Nello stesso periodo, però, anche altri arrivarono molto vicini allo sviluppo di un apparecchio telefonico. Nel 1860, il tedesco Johann Philipp Reis costruì un prototipo di telefono in grado di far comunicare 2 apparecchi ad un centinaio di metri di distanza. Poi, nel 1865, Innocenzo Manzetti (più o meno in contemporanea con Meucci) presentò un telefono a induzione magnetica perfettamente funzionante. Nato in Valle d’Aosta, in una famiglia che si interessava di meccanica e di studi scientifici, Manzetti fece anche altre invenzioni (tra cui, un tipo di automobile a vapore, la macchina per fare la pasta e un automa che suonava il flauto). Meucci (che aveva condotto studi avanzatissimi sulla trasmissione per via elettrica della voce) lesse del lavoro di Manzetti e gli scrisse delle lettere per confrontarsi sui rispettivi lavori.

Il brevetto

Il brevetto è un certificato legale che garantisce la paternità di un’invenzione. Manzetti non ci pensò proprio a brevettare il suo telefono e Meucci non aveva abbastanza denaro (nel 1871 potè permettersi di depositare solo un brevetto temporaneo per il suo “telettrofono”). Meucci non è mai riuscito a commercializzare la sua invenzione a causa di una combinazione di ustioni a seguito di un incidente e una scarsa conoscenza dell’inglese (tanto che l’inventore fu costretto a vivere sulle spalle della pubblica assistenza).

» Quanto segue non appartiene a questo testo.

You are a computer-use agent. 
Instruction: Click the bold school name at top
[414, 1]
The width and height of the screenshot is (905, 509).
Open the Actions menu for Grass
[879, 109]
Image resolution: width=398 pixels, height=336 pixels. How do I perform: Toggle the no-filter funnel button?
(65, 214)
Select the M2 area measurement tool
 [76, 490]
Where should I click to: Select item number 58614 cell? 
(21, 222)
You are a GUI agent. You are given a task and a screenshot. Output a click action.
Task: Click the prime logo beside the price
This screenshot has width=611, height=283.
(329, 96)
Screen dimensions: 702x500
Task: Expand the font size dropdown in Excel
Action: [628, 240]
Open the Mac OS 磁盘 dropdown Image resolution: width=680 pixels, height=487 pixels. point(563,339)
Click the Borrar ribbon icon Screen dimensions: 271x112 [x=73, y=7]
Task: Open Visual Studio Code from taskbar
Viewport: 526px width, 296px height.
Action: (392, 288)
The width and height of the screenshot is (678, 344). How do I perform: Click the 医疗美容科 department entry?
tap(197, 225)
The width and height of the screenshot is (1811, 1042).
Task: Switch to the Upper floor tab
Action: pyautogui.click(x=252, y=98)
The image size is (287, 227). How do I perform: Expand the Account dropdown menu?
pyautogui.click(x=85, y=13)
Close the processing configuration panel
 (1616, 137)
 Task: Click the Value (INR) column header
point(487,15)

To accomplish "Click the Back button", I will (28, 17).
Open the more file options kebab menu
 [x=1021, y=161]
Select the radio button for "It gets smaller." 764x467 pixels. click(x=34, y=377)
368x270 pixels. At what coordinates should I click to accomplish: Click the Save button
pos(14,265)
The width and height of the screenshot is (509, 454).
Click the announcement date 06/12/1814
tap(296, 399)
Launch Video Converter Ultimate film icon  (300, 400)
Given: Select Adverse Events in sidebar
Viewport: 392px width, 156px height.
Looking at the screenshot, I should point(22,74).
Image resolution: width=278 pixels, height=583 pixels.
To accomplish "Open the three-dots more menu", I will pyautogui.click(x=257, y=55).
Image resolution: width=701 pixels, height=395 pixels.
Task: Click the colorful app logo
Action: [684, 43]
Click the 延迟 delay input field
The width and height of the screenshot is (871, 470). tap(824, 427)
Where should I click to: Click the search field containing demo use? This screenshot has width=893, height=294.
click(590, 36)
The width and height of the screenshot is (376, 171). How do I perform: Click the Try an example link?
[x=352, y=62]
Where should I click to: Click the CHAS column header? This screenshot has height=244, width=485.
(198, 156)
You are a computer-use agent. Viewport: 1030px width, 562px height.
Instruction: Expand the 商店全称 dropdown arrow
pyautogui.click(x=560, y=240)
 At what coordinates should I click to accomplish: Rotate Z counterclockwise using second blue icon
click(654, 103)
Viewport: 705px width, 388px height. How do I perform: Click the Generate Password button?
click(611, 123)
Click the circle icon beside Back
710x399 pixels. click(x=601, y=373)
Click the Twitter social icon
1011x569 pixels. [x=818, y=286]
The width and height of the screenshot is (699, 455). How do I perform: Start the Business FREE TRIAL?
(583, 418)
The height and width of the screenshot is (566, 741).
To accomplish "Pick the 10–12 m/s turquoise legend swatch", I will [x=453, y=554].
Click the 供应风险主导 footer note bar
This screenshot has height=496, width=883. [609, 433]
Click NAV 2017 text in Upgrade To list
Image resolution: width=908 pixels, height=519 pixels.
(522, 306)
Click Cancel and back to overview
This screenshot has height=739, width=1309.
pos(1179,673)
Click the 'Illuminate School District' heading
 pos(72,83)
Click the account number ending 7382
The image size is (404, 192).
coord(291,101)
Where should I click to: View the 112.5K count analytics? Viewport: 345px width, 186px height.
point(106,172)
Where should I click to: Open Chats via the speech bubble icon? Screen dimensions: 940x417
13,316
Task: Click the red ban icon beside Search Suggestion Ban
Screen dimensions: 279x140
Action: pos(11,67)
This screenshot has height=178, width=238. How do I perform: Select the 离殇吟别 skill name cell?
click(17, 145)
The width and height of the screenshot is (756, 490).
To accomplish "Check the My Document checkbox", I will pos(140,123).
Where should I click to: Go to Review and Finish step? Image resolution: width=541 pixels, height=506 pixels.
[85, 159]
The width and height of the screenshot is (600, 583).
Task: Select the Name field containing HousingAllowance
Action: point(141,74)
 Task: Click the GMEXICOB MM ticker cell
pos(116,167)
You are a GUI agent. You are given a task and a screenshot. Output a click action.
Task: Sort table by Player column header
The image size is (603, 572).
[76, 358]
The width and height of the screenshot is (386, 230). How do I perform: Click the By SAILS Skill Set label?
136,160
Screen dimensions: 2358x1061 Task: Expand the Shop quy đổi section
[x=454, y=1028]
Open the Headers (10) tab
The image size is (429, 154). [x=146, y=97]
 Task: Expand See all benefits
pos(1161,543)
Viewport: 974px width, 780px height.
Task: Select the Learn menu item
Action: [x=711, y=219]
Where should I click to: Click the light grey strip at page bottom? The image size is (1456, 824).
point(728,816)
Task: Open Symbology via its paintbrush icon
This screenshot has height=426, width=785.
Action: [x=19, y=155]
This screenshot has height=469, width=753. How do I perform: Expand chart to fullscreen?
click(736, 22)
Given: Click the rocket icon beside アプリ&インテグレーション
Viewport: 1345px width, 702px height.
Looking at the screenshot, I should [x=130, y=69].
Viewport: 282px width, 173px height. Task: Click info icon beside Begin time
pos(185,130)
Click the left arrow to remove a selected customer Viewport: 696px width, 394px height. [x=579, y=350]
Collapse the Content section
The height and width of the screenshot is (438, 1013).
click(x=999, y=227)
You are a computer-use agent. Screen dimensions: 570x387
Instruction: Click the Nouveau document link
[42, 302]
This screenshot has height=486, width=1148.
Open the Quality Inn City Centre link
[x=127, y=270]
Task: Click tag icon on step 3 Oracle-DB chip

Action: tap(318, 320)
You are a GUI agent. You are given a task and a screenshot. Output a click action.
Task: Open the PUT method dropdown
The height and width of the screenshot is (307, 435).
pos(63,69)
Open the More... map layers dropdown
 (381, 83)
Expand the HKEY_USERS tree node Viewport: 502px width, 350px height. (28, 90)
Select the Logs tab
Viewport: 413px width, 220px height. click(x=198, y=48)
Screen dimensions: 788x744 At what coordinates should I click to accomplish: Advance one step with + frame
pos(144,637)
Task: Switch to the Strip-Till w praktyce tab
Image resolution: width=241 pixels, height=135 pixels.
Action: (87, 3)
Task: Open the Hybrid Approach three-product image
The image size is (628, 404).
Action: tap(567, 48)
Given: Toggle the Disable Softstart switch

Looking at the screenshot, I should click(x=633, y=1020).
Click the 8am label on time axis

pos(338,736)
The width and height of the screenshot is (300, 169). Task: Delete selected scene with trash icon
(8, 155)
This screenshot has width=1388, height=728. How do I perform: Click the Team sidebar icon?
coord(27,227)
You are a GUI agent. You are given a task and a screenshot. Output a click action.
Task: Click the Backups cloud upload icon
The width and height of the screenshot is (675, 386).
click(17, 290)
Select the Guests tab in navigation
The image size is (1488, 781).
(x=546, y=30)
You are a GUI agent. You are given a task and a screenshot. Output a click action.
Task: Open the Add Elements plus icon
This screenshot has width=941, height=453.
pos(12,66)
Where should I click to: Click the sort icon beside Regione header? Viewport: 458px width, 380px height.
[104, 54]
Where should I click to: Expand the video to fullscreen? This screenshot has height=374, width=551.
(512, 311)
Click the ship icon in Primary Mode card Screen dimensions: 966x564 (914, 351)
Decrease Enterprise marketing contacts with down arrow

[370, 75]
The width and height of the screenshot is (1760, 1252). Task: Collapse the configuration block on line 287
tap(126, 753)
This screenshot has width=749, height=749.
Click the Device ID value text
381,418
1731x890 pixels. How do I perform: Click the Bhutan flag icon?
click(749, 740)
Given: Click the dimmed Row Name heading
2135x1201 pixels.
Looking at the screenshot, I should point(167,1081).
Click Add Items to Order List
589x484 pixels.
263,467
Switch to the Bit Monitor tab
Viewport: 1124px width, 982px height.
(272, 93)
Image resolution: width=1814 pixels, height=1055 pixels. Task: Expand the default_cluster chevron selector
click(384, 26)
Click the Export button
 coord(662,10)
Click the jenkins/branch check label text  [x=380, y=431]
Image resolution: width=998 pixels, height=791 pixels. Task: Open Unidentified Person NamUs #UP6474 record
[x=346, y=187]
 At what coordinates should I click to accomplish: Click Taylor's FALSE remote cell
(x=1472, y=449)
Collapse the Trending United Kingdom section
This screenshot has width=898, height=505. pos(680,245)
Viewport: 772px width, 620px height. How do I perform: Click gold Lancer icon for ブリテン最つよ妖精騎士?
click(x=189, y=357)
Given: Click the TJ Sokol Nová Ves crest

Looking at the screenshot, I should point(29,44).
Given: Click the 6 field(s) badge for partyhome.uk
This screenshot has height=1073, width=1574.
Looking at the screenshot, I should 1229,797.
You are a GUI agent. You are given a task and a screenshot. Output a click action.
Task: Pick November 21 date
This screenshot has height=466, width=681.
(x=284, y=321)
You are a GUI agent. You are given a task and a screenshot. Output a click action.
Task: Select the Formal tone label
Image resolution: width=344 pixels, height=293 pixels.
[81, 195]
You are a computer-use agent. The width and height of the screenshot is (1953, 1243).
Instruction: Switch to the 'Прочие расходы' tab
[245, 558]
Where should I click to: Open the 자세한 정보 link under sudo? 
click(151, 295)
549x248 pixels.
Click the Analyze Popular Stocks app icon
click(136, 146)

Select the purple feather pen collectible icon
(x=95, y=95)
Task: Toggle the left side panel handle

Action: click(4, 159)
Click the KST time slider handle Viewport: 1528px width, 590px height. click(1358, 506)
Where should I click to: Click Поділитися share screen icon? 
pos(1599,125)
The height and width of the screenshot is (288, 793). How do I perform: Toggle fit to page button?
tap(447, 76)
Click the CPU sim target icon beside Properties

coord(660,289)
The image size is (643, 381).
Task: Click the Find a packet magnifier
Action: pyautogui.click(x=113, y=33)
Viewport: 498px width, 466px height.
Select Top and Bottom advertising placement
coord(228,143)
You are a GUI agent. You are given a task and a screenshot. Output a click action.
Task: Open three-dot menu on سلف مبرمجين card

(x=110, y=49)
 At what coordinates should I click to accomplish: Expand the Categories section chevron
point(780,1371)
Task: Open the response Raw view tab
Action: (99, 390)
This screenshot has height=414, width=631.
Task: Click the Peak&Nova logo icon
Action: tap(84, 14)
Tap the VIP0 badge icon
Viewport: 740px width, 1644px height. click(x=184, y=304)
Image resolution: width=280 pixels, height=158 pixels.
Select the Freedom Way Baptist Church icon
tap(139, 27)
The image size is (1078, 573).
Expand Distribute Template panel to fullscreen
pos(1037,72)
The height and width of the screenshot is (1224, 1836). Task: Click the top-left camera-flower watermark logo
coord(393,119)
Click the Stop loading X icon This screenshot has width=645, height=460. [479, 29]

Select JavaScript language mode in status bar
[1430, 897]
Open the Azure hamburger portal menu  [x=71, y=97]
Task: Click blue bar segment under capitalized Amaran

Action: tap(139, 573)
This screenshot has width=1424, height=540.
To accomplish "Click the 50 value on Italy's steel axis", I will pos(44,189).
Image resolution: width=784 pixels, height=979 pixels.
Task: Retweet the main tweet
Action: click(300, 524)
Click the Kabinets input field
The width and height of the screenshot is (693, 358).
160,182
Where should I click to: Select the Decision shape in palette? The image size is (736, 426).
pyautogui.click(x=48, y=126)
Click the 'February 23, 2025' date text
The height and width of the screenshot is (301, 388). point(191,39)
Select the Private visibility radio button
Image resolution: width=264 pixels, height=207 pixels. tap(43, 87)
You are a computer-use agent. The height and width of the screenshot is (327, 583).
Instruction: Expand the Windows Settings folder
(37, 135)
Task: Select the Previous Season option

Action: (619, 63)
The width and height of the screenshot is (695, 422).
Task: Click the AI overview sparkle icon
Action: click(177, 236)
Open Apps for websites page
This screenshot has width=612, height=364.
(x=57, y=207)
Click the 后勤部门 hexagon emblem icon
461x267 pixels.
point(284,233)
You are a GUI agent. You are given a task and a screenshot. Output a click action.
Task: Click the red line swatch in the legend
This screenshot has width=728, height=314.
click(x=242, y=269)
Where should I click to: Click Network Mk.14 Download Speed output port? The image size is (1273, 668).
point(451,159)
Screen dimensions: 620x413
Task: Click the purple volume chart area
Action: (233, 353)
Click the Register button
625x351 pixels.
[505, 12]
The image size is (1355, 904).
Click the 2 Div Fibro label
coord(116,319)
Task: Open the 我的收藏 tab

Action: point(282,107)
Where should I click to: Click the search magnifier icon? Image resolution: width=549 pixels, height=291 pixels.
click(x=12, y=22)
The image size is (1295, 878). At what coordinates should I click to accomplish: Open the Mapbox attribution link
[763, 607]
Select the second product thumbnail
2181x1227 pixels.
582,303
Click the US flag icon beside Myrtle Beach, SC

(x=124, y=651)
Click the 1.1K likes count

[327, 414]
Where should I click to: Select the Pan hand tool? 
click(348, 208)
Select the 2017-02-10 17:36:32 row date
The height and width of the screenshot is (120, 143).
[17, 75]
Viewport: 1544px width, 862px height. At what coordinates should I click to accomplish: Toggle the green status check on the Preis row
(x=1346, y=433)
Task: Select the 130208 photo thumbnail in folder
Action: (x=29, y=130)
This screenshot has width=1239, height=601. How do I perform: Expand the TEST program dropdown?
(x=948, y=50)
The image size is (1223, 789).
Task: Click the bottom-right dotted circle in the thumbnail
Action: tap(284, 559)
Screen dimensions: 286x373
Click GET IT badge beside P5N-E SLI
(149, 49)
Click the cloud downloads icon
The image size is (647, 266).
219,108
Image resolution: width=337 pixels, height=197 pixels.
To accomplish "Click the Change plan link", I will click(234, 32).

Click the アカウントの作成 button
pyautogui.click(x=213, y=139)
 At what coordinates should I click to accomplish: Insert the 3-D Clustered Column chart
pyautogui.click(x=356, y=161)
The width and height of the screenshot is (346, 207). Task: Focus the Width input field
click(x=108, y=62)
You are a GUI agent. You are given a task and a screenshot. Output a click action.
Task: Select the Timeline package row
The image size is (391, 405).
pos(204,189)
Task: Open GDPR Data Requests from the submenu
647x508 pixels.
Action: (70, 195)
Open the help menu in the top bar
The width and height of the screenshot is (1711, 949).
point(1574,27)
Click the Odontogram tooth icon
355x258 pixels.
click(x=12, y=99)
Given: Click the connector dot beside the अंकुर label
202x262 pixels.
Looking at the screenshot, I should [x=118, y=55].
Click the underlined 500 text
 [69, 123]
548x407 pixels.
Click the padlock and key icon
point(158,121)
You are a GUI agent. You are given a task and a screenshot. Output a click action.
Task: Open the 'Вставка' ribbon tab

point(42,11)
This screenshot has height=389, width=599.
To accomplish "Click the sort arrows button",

Quando il certificato superò la scadenza, secondo la legge americana Meucci non aveva più alcun diritto di essere considerato l’inventore del telefono. Così, nel 1876, un inventore di origini scozzesi, Alexander Graham Bell, si impadronì dell’invenzione di Meucci brevettando la proprio versione del telefono e fondando una compagnia telefonica: la Bell Telephone Company.

L’11 giugno del 2002, dopo una “battaglia” lunga più di un secolo, il Congresso degli Stati Uniti ha proclamato Antonio Meucci il vero e unico inventore del telefono (avendolo creato nel 1854).

Chi ha inventato il telefono cellulare?

L’antenato del telefono cellulare risale alla Seconda guerra mondiale: si trattava del “radiotelefono” ed era usato come mezzo di comunicazione per l’esercito.

Poi, negli anni ‘60, in Svezia, venne costruito il primo telefono mobile. Era, però, un marchingegno pesantissimo (di oltre 40 kg), alimentato dalla batteria dell’auto, con un’autonomia molto ridotta, e poteva effettuare solo 2 chiamate.

Il primo vero cellulare portatile è stato, poi, inventato dall’ingegnere americano Martin Cooper: fece la prima chiamata il 3 aprile del 1973. I cellulari, quindi, hanno meno di 50 anni ed è solo negli ultimi 15 anni che si sono diffusi. Il prototipo di telefono cellulare pesava 1 kg, si scaricava dopo 30 minuti e impiegava 10 ore per ricaricare la sua batteria. Funzionava solo in poche zone della città di New York ed era un bene di lusso.

Oggi, con appena 40 euro si può comprare un telefono cellulare 1000 volte più potente di quello di Cooper.